■ Data extracted from a collection ■

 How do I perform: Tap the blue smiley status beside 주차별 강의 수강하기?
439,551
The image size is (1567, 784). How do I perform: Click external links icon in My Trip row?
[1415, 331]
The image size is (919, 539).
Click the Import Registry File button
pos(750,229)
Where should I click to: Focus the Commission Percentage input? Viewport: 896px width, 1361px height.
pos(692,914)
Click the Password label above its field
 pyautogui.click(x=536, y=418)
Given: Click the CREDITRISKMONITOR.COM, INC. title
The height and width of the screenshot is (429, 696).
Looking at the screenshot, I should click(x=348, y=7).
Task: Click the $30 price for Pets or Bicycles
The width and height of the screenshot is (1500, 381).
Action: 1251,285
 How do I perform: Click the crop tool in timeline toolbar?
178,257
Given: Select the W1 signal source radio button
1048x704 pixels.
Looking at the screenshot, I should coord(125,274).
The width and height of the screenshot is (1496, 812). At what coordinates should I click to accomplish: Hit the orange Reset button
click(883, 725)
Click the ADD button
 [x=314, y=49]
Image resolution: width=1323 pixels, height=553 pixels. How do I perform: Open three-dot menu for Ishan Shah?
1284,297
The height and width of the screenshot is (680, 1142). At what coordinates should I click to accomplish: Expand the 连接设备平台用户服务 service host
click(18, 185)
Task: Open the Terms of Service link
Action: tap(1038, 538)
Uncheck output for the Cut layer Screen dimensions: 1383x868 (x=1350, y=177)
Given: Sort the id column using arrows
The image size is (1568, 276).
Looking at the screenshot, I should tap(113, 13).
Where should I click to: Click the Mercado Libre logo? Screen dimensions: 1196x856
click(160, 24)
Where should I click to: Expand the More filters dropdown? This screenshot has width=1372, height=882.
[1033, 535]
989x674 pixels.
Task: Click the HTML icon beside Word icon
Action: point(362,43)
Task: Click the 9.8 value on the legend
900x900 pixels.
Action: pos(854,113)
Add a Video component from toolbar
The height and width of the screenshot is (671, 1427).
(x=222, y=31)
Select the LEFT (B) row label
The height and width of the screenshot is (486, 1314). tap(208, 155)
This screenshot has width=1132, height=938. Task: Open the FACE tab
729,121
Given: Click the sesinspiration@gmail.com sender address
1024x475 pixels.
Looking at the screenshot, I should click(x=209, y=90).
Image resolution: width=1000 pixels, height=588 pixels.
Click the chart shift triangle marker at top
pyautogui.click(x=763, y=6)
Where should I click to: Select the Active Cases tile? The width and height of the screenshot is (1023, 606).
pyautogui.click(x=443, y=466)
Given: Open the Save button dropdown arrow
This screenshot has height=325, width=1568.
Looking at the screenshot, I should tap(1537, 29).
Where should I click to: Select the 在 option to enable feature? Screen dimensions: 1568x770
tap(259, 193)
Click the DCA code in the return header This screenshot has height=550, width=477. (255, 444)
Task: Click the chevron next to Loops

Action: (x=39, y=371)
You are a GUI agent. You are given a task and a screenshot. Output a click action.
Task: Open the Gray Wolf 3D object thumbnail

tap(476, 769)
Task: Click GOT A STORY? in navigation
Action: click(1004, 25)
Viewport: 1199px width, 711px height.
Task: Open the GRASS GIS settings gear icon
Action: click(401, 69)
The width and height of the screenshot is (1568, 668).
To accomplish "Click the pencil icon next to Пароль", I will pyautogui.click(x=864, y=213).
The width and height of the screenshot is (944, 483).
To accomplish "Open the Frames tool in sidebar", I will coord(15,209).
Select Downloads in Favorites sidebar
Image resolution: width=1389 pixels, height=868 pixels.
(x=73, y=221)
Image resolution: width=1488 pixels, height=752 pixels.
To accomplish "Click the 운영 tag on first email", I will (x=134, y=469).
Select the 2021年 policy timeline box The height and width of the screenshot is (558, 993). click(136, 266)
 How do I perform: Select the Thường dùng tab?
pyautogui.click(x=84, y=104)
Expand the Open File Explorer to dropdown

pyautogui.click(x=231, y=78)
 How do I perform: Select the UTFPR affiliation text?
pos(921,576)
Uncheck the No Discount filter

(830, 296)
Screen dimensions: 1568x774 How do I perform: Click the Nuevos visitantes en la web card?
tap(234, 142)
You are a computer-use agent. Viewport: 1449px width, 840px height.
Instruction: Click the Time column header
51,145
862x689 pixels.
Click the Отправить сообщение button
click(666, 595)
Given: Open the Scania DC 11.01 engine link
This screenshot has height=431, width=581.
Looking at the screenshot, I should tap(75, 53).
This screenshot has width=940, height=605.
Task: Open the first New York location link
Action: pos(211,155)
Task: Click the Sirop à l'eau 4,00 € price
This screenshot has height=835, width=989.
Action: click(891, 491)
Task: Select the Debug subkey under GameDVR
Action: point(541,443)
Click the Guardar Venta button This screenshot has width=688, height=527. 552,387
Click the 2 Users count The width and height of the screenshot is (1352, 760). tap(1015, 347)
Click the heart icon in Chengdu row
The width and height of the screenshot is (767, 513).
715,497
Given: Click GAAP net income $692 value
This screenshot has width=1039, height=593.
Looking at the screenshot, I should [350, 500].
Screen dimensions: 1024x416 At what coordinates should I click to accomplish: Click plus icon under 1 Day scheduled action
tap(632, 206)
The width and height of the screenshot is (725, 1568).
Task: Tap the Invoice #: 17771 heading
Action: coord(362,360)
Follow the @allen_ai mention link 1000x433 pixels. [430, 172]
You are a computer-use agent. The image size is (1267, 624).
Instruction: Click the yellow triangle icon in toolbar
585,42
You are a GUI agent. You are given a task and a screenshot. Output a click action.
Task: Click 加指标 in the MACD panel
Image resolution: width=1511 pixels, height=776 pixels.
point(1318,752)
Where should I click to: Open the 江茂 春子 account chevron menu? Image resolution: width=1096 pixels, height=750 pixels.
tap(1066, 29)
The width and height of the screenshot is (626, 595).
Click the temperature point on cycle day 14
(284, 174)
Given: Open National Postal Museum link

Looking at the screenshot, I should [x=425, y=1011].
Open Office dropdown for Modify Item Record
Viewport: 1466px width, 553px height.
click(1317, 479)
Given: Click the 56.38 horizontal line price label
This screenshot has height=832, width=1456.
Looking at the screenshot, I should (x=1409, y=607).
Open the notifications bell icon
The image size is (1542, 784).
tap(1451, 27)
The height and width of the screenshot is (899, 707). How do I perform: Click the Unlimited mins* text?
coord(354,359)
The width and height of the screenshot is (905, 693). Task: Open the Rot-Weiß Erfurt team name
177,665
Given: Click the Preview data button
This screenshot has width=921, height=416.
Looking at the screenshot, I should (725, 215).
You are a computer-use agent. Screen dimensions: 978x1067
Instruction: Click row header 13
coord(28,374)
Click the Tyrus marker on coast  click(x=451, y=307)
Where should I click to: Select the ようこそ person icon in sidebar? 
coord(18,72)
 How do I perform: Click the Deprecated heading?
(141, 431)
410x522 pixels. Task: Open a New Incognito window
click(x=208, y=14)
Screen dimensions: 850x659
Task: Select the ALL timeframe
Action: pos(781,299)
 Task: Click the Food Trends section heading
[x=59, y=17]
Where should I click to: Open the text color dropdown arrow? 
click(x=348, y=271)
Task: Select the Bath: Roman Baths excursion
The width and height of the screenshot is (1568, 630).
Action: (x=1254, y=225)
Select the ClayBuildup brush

■ WHAT IS NEEDED ■
In the entries above, how many lines include the word "agent"? Give only that number.

■ RESPONSE TO THIS TASK ■
5